I stammered as I searched for the answers. Mind you, she was not referring to me as we are merely friends (I think?). But her line of questioning did put me on the hot seat for a moment. I was not ready for the conversation to take this type of turn, but it did. Wow I thought. In my translation of her question I conjured up a doable meaning for me – What value does a man have to a woman?

In my quest to uncover this mystery about us men I felt it was in my duty to educate her but also enlighten all women that might have the same question.

Here are the results that protruded from my brain:

P.S. – I did not use the aforementioned values so eloquently established by said friend.

…waiting for it,

…hmm, harder than I thought, but give me a moment,

…I got it! Wait, I don’t have it.

…Can you repeat the question please?

Well, heck, I really only can come up with two things – good loving and muscles (or the ability to buy muscles).

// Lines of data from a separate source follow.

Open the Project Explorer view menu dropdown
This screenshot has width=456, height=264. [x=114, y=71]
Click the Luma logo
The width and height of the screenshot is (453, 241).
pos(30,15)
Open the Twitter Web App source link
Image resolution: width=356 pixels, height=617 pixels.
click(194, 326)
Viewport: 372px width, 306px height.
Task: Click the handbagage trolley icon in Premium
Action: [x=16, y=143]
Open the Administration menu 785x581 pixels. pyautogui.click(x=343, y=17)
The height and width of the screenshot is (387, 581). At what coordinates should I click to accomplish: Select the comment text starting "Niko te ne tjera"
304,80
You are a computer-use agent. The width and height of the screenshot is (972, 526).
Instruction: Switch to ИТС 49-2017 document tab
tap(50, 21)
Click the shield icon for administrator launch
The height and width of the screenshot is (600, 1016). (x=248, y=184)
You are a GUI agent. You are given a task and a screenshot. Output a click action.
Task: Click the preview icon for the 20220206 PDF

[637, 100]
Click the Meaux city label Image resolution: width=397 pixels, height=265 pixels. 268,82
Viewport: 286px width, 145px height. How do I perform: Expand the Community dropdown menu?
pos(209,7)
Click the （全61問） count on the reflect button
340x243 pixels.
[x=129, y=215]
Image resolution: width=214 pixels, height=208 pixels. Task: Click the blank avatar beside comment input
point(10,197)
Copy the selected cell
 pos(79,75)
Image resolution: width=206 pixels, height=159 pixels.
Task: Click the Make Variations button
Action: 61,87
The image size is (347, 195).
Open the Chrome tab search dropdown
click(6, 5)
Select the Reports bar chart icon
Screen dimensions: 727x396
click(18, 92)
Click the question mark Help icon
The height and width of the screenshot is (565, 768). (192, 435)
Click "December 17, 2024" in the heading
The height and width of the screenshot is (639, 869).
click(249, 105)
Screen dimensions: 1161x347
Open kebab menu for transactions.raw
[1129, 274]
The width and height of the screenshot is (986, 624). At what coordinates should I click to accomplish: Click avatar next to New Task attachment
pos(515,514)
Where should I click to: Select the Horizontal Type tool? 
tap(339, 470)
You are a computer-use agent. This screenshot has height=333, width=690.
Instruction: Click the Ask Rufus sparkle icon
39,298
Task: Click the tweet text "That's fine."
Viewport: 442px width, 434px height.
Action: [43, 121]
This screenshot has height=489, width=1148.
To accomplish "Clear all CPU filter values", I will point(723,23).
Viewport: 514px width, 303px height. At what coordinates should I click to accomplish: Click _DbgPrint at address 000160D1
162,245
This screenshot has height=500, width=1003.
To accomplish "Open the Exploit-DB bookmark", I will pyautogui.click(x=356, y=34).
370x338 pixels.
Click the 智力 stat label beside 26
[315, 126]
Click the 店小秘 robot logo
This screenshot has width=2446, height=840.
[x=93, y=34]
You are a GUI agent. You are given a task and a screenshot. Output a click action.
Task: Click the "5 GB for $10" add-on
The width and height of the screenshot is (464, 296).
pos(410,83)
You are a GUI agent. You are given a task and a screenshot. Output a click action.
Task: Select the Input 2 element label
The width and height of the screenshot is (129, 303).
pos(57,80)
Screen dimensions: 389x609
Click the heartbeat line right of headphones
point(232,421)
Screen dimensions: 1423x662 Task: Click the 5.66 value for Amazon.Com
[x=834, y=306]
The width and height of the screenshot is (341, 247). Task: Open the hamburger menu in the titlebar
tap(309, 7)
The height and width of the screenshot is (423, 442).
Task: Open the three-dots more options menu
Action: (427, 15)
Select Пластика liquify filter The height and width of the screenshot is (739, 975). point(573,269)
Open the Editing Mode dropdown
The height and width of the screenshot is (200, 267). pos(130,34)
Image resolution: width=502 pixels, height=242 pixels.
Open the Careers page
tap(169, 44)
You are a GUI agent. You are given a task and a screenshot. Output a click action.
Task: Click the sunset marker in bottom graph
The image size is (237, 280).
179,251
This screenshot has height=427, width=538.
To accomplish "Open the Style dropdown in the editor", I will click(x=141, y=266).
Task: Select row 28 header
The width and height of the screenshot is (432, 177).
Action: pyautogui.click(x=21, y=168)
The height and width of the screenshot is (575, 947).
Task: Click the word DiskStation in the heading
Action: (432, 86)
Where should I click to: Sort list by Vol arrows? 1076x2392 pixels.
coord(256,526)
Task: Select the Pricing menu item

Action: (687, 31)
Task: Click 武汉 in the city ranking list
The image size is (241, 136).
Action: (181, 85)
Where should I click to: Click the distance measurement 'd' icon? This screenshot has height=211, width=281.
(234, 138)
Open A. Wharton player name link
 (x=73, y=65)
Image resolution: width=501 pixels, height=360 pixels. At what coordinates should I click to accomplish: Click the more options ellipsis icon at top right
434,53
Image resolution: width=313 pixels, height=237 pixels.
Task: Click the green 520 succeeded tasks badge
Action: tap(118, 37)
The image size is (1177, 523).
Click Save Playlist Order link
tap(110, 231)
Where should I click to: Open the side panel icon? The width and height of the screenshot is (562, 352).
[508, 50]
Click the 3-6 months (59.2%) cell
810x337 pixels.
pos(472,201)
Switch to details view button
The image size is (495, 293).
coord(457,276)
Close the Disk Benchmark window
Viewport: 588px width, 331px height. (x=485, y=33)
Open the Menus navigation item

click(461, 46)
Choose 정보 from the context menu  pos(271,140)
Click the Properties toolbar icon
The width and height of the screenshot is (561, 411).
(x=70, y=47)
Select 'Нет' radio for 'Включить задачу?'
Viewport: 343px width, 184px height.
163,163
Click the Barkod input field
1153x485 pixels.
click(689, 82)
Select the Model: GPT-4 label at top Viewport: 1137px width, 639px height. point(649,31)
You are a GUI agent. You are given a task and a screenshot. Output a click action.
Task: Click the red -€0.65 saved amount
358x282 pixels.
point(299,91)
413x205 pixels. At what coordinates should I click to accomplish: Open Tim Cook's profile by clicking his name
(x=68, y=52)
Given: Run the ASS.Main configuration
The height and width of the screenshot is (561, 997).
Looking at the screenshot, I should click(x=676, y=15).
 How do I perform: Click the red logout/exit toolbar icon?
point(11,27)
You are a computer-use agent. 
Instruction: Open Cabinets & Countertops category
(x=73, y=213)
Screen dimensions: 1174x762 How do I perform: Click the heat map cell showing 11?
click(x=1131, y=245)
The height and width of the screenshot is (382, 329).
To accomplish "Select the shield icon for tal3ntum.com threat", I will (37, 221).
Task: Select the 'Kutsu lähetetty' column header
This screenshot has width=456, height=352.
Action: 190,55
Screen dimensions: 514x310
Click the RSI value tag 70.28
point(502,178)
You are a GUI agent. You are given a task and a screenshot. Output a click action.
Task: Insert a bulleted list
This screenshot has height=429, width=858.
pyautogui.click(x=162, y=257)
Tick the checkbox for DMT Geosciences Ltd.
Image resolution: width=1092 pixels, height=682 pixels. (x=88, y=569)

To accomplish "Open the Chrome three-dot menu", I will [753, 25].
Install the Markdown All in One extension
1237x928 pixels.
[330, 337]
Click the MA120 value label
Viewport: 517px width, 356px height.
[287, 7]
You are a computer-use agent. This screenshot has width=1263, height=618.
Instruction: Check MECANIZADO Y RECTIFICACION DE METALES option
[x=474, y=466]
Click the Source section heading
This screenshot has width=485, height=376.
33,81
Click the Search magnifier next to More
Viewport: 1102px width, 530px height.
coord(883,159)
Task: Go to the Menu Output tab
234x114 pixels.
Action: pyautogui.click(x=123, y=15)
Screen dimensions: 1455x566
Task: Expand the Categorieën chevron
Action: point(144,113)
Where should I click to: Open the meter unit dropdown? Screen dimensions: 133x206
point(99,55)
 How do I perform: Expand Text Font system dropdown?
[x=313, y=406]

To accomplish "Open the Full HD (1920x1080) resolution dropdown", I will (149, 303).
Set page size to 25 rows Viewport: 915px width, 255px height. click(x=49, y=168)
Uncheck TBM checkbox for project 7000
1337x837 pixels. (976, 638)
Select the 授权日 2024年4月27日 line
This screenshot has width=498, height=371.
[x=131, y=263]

But is that really all a man can offer a successful woman? Have men not evolved in a way which their value is seen as greater than the two-item list? Are we men resting on our past laurels? My friend then spoke of the unthinkable for a man; she wanted some type of emotional connection. I had to ignorantly, but innocently ask the question, “what the Hell does that mean?” Like, someone to talk to when you are lonely? Talk about my day at work? Should I whisper sweet nothings in your ears? Or are we talking telepathy? I was at a loss for thought and clearly out of my element.

“Check please!”

While I may not be the most metrosexual man of the day I like to think I am a fairly progressive person; someone that has been open to new ideas and various opinions. I believe in letting people speak freely about their thoughts and I usually try to keep an open mind when doing so. But now I was lumped into this archaic value of men – to protect and help make babies. Speechless.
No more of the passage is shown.